Türkiye’nin, kadın hareketlerini ve örgütlerini hedef aldığını belirten Delal Mehmûd, saldırılara karşı örgütlülüklerini büyütmekte ısrarlı olduklarını söylerken, Rîm Cewher ise yaşanan saldırılarda halkın ortaya koyduğu direnişe dikkat çekti.

SORGUL ŞÊXO

Hesekê – Kuzey ve Doğu Suriye bölgeleri, Türkiye’nin karadan ve havadan saldırılarına en çok maruz kalan bölgeler arasında yer alıyor. Burada siviller saldırılara karşı savunma yolları ve araçları yaratarak direniyor. Kuzey ve Doğu Suriye’nin Hesekê kentine bağlı Zirgan ilçesi yaklaşık iki buçuk yıldır Türkiye’nin işgal saldırılarıyla karşı karşıya kalıyor. Köy ve ilçelere binlerce top mermisi yağarken, aralarında kadın ve çocukların da bulunduğu onlarca sivil bu saldırılarda yaşamını yitirdi ya da yaralandı. Kongra Star Yöneticisi Delal Mehmûd ve İç Güvenlik Güçleri Yöneticisi Rîm Cewher, saldırıların amaçlarına ilişkin ajansımıza konuştu.

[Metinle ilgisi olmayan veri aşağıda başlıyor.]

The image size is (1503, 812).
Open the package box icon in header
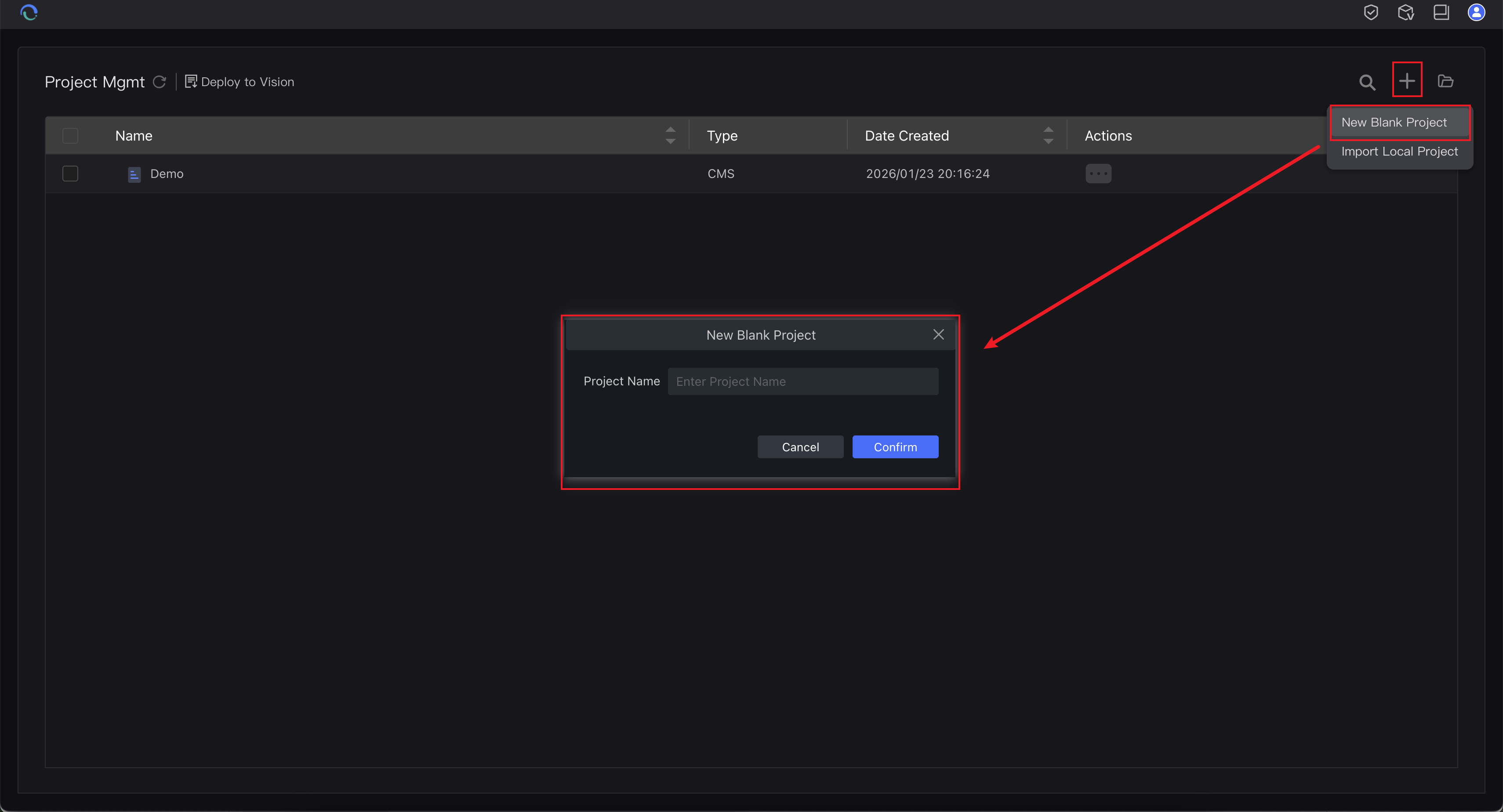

“Kadın hareketleri ve örgütleri hedef alınıyor”

Saldırılar ile ilk olarak kadın hareketleri ve örgütlerinin hedef alındığını ifade eden Kongra Star Yöneticisi Delal Mehmûd, “Bölgelerimize yönelik gerçekleştirilen saldırılarda siviller hedef alınıyor ve siviller işgalcilerin toplarının kurbanı oluyor. İlk olarak kadın hareketleri ve örgütleri hedef alınıyor. İşgalci Türk devletinin temel amacı bu örgütlerin geri adım atmalarıdır. İşgalciler ayrıca doğaya ve insanlara da zarar veriyor. İşgalcilerin toplarından ne taşlar, ne ağaçlar ne de insanlar kurtuldu ama hepsi direnmeye devam ediyor” dedi. 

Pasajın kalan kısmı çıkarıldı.